Pour pallier à cette situation, le parti suggère la création d’une « stratégie intégrée de développement par le climat » qui s’appuierait sur les opportunités offertes par la finance climatique qui permettrait au Maroc d’atteindre ses objectifs dans ce domaine et favoriserait l’essor « des secteurs de l’économie verte et bleue ».
La formation dirigée par Nizar Baraka recommande également la mise en place d’une « stratégie intégrée d’efficacité hydrique intégrant des objectifs précis en matière de durabilité, de distribution équitable et de valorisation responsable de la ressource hydrique ». Celle-ci pourrait être appuyée par « la valorisation des bassins versants et des eaux usées et l’adoption d’un juste prix de la ressource hydrique ».

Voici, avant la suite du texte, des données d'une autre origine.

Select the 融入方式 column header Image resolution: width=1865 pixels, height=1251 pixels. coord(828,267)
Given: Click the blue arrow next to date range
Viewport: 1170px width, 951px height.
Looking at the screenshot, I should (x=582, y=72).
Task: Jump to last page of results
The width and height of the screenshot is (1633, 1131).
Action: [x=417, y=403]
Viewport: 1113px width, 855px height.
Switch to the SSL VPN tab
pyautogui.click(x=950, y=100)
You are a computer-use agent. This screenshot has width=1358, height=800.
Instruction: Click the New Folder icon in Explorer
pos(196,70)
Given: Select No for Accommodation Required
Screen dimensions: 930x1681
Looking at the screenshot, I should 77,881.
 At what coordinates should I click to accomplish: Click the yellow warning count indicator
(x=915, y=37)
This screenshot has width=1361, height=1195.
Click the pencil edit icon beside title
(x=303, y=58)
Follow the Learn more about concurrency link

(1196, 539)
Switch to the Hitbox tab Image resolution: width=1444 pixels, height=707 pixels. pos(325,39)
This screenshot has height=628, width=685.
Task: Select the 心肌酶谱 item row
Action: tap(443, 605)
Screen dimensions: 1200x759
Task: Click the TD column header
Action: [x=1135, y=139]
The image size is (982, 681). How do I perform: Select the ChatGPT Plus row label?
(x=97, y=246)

Dans le domaine de l’énergie, le modèle prôné par l’Istiqlal suggère une accélération de l’exécution de la stratégie énergétique ainsi que la mise en œuvre effective de la stratégie nationale d’efficacité énergétique. En ce qui concerne les ressources financières, le parti de la balance conseille « la mise en place des mécanismes efficients pour améliorer le pouvoir d’achat des citoyens et notamment des classes moyennes, prévenir le surendettement et soutenir les ménages en situation de surendettement »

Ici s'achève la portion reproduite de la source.